The Canadian experience suggests that criminal liability is most likely to arise not from a technical surgical error, but from a profound failure in basic safety obligations, such as abandoning a patient, failing to monitor vital signs, or ignoring obvious risks.

United States: More Frequent but Still Exceptional

The United States has seen a greater number of criminal prosecutions arising from surgical care, although these cases remain rare relative to the volume of medical malpractice litigation.

Perhaps the most well-known case is that of Texas neurosurgeon Christopher Duntsch, who was convicted and sentenced to life imprisonment after a series of catastrophic surgical outcomes. The prosecution framed the case not as mere incompetence, but as conduct that knowingly placed patients at extreme risk of harm.

In California, a cosmetic surgeon was convicted of involuntary manslaughter following a patient’s death during a liposuction procedure performed in a non-accredited facility without appropriate monitoring equipment or qualified anesthesia personnel. The appellate court upheld the conviction, pointing to multiple systemic safety failures.
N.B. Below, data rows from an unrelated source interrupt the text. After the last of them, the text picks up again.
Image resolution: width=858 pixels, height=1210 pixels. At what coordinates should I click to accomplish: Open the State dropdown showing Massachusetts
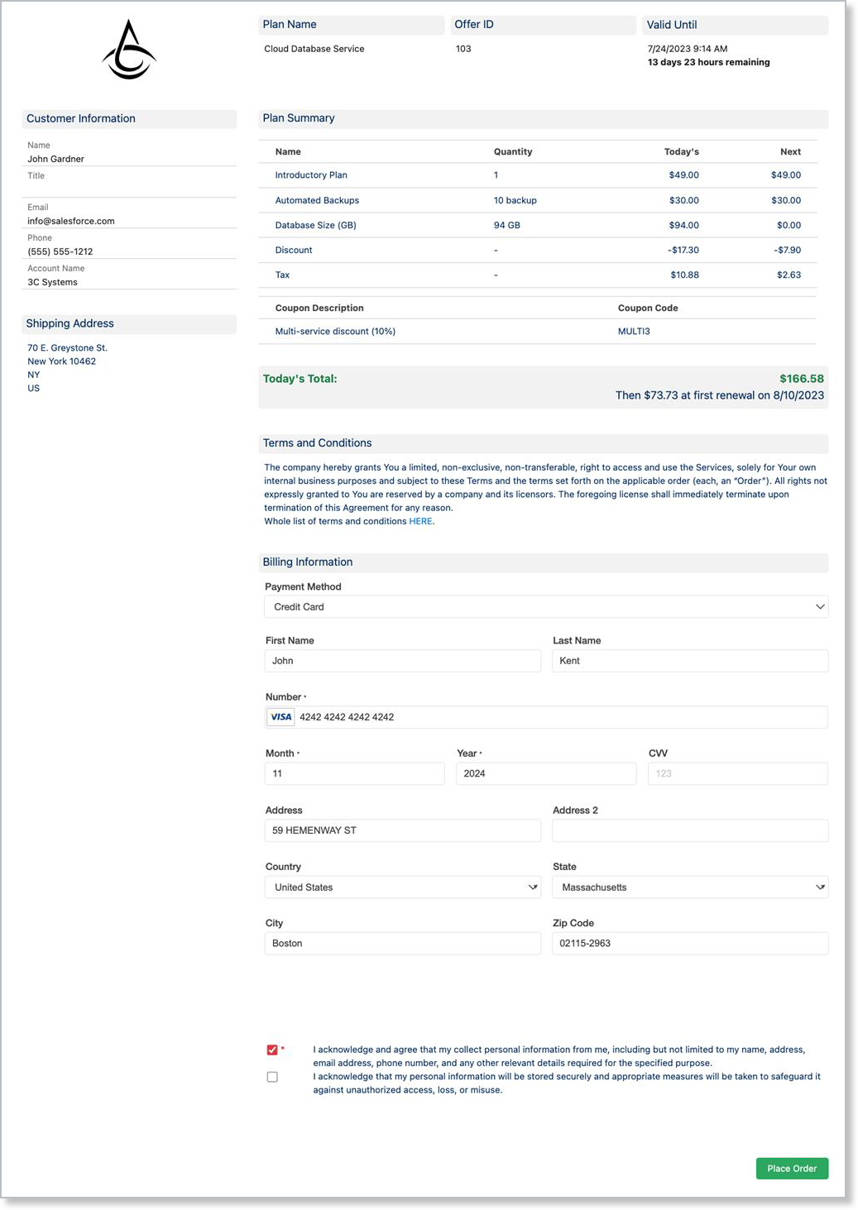coord(690,887)
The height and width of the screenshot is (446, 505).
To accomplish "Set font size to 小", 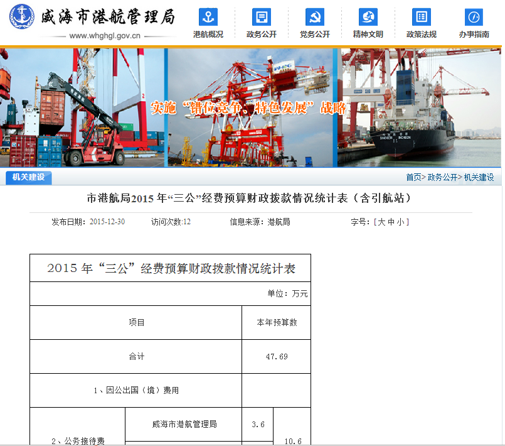I will coord(401,222).
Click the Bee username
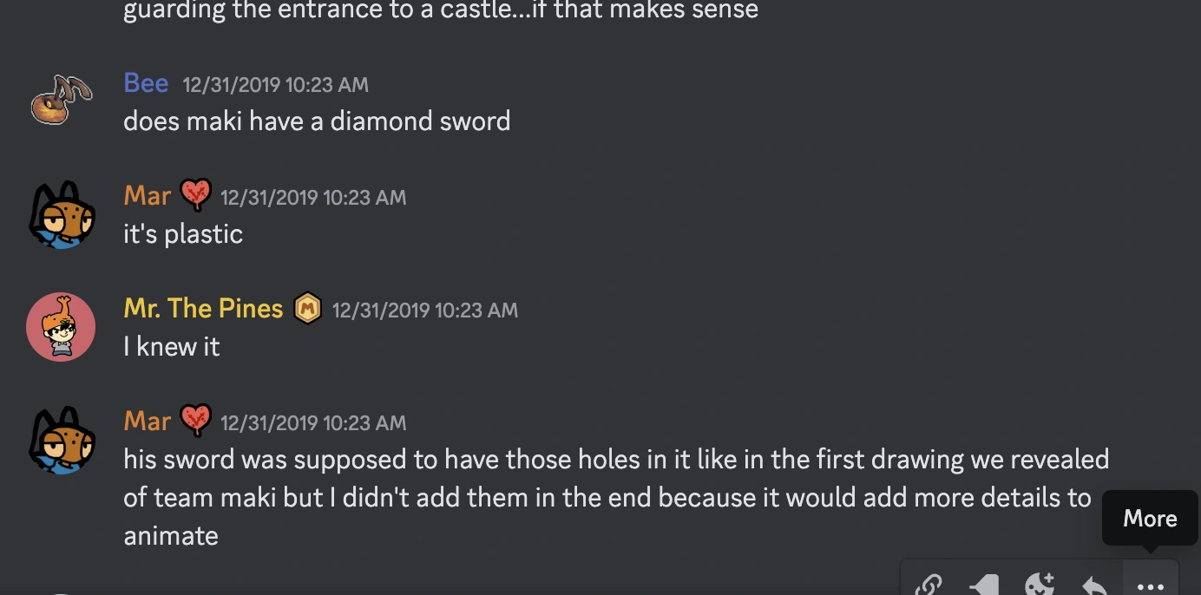This screenshot has height=595, width=1201. (x=146, y=83)
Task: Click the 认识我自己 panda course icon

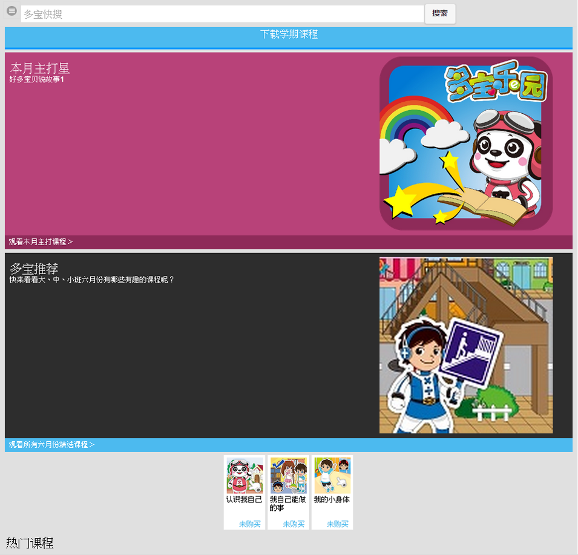Action: pos(245,475)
More recent cases continue to illustrate the same pattern. In Colorado, a plastic surgeon was convicted of attempted reckless manslaughter after failing to call emergency services for hours when a patient went into cardiac arrest during surgery.

There are also ongoing prosecutions. Quite recently in Florida, a surgeon has been charged with manslaughter after allegedly removing the wrong organ during surgery, leading to a patient’s death.

What These Cases Have in Common

Across jurisdictions, the fact patterns that give rise to criminal liability tend to share common features:

  • A complete breakdown in basic patient safety practices
  • Conduct that is reckless or shows a disregard for obvious risks
  • Failure to respond appropriately to a life-threatening complication
  • Systemic deficiencies that go far beyond a single error in judgment

Courts are careful to distinguish between unfortunate outcomes, even those caused by negligence, and conduct that is so dangerous that it becomes a matter of public safety and criminal law.

Conclusion

Criminal prosecution of surgical error remains the exception, not the rule. In Canada in particular, it is extraordinarily rare. However, these cases serve as a reminder that where conduct crosses the line from negligence into recklessness or a marked and substantial departure from basic standards of care, the consequences may extend beyond civil liability.